Creative Ireland is a five-year Programme which connects people, creativity and wellbeing.

We are an all-of-government culture and wellbeing programme that inspires and transforms people, places and communities through creativity.

We are committed to the vision that every person in Ireland should have the opportunity to realise their full creative potential.

Established in 2017, Creative Ireland was born out of Ireland 2016, the hugely successful state initiative to mark the hundredth anniversary of the Easter Rising.

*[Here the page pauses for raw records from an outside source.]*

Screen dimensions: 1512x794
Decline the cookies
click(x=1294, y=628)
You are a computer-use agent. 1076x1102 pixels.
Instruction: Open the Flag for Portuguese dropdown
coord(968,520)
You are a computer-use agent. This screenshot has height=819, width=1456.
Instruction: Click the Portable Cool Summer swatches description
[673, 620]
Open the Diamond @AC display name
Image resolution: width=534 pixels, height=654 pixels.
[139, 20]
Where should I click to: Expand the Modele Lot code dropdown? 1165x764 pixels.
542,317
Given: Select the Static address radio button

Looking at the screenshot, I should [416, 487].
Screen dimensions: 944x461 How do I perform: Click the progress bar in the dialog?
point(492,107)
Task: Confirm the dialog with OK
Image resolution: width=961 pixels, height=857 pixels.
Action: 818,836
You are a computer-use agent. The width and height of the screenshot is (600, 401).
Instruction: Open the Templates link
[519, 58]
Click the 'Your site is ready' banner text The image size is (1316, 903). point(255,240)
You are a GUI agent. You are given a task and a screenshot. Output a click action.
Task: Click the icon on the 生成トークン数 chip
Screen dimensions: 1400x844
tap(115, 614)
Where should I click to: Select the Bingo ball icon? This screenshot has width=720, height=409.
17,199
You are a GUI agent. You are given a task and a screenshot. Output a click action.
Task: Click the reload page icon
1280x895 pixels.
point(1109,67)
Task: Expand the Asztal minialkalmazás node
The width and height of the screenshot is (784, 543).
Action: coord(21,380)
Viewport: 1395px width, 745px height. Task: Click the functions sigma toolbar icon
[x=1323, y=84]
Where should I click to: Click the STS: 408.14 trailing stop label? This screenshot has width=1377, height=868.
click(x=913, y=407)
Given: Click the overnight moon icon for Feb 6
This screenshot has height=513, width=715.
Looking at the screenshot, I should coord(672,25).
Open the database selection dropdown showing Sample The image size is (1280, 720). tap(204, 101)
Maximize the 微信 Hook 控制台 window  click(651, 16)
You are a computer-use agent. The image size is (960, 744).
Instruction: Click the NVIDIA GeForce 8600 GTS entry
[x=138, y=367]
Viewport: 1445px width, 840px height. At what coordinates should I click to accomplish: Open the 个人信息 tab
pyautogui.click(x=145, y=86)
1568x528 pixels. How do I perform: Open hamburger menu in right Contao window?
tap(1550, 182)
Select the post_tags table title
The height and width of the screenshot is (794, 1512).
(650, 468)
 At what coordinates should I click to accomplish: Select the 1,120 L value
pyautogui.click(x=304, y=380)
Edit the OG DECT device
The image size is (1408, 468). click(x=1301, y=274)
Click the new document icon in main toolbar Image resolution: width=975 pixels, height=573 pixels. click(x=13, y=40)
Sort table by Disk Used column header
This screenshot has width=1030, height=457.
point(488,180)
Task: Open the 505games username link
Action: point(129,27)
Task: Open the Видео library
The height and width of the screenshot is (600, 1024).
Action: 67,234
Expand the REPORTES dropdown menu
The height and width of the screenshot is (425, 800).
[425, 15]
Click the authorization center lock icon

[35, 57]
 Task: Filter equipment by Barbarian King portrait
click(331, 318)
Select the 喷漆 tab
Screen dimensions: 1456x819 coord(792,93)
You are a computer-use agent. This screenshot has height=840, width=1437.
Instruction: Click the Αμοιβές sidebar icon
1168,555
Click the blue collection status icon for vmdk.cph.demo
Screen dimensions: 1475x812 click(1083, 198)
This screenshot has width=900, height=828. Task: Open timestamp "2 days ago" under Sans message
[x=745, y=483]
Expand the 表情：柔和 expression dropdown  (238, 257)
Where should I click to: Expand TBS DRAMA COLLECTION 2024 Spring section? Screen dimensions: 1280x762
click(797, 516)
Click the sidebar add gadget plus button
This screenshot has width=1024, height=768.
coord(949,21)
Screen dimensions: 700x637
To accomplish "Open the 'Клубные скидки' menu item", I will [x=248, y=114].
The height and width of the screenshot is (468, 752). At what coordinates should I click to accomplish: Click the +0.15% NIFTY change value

The Programme drew inspiration from the extraordinary public response to the Centenary and the thousands of largely culture-based events exploring issues of identity, community, culture, heritage and citizenship.

Through partnerships with local and national government, cultural and enterprise agencies and local enterprise, we create pathways and opportunities for people and communities to unlock their creative potential.

We believe in the power and creative potential of people, organisations and government departments working together, sharing expertise, to catalyse ideas and action. Through our focus and co-ordination, we will forge an eco-system of creativity.

The Programme is built around key themes: Creative YouthCreative Communities, Creative Places, Creative Nation.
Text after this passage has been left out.